>>>

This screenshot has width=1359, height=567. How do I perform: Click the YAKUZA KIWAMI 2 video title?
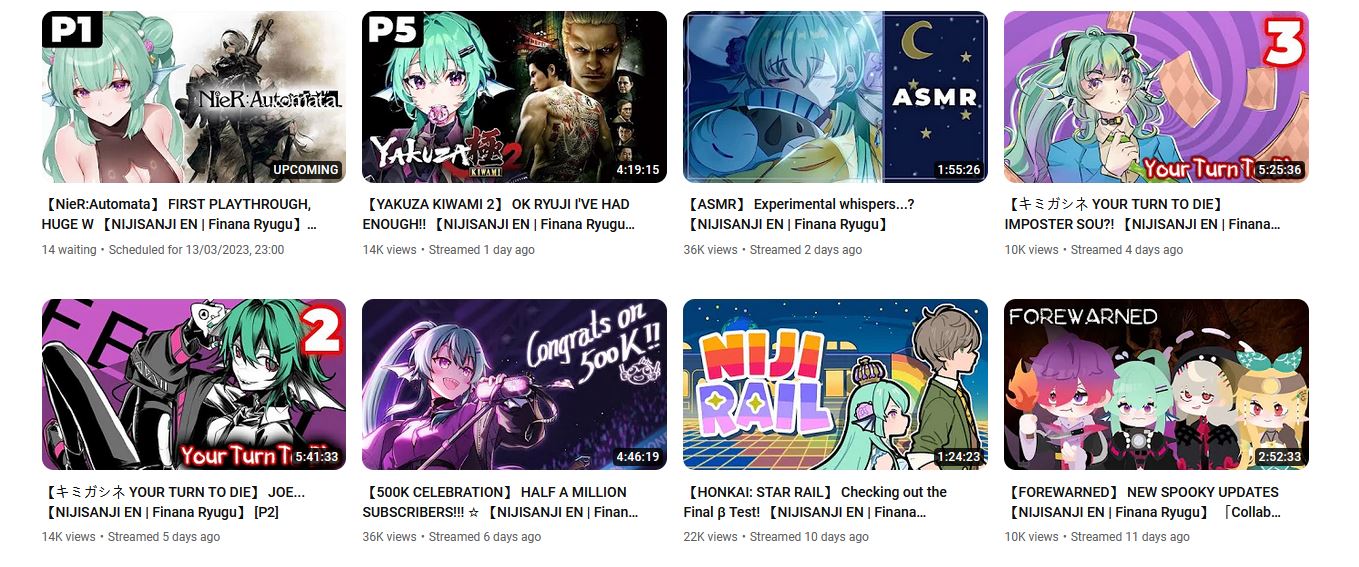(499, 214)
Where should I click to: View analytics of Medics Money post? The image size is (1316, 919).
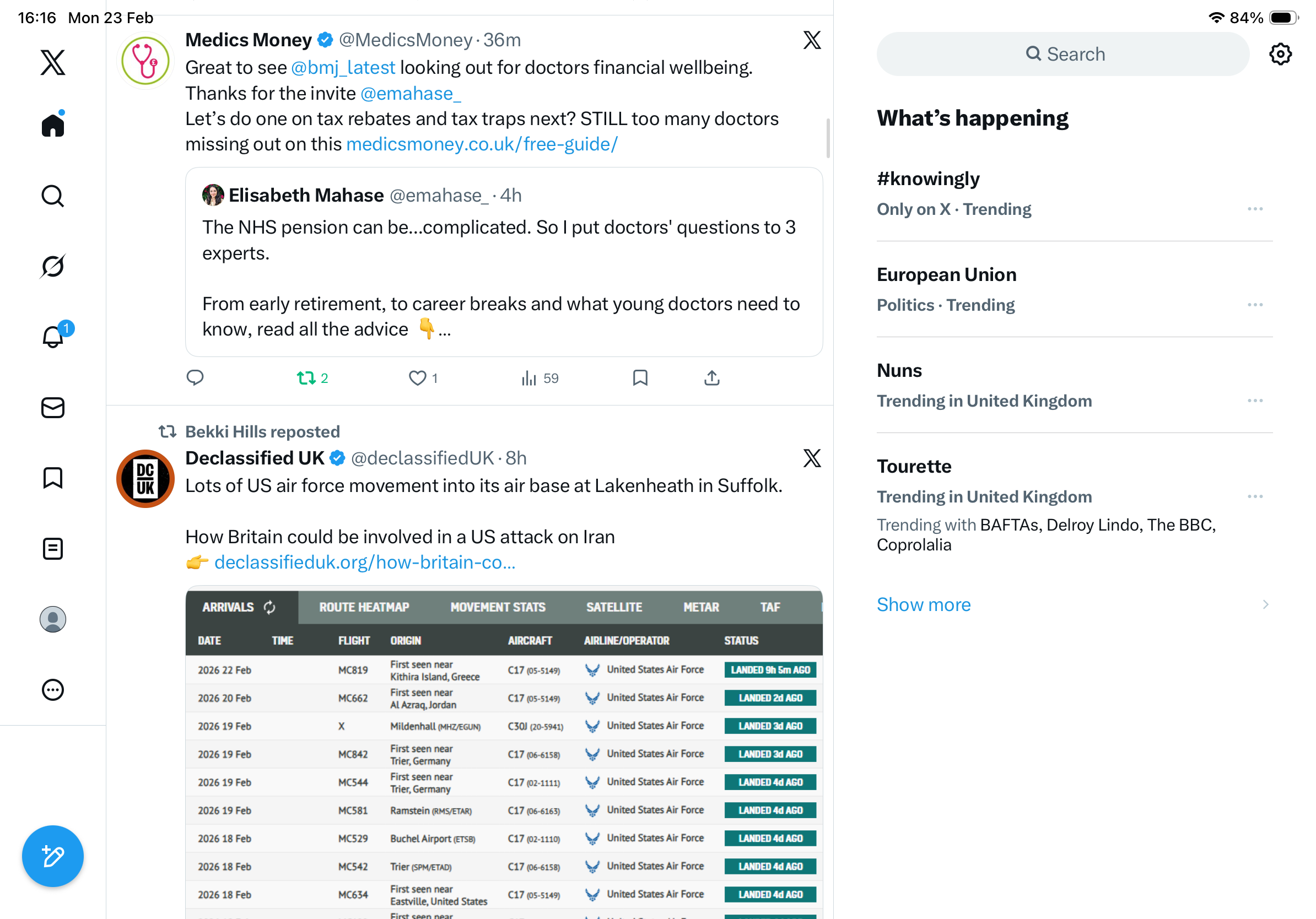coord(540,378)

<<<
>>>

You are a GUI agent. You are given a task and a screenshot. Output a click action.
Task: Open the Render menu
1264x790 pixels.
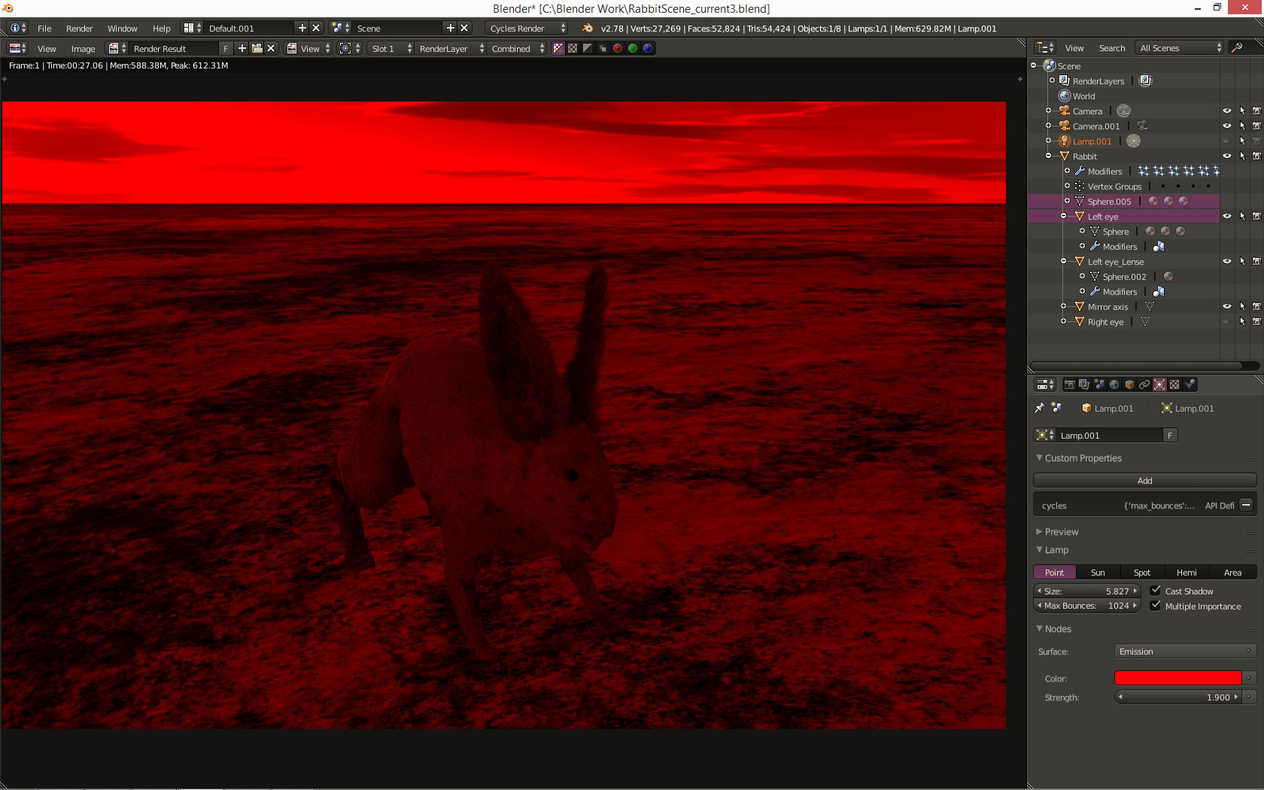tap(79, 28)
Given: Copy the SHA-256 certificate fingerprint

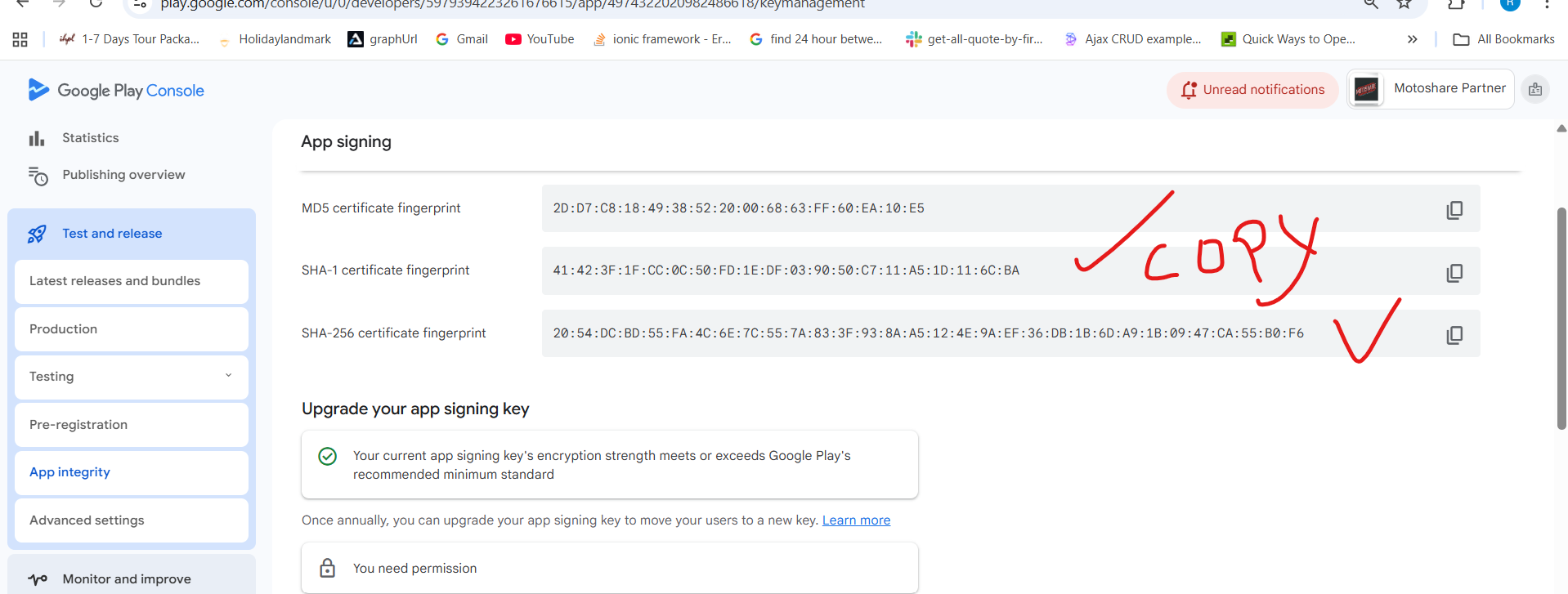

<<<

*STATED TASK*
Output as a numbered list the items running from the line that contains "This screenshot has" through the line that contains "coord(540,378)", both included, with blank lines left out. Leave the pictures out of the answer.

*RESULT OF THE TASK*
1. This screenshot has width=1359, height=567. How do I perform: Click the YAKUZA KIWAMI 2 video title?
2. (499, 214)
3. Where should I click to: View analytics of Medics Money post? The image size is (1316, 919).
4. coord(540,378)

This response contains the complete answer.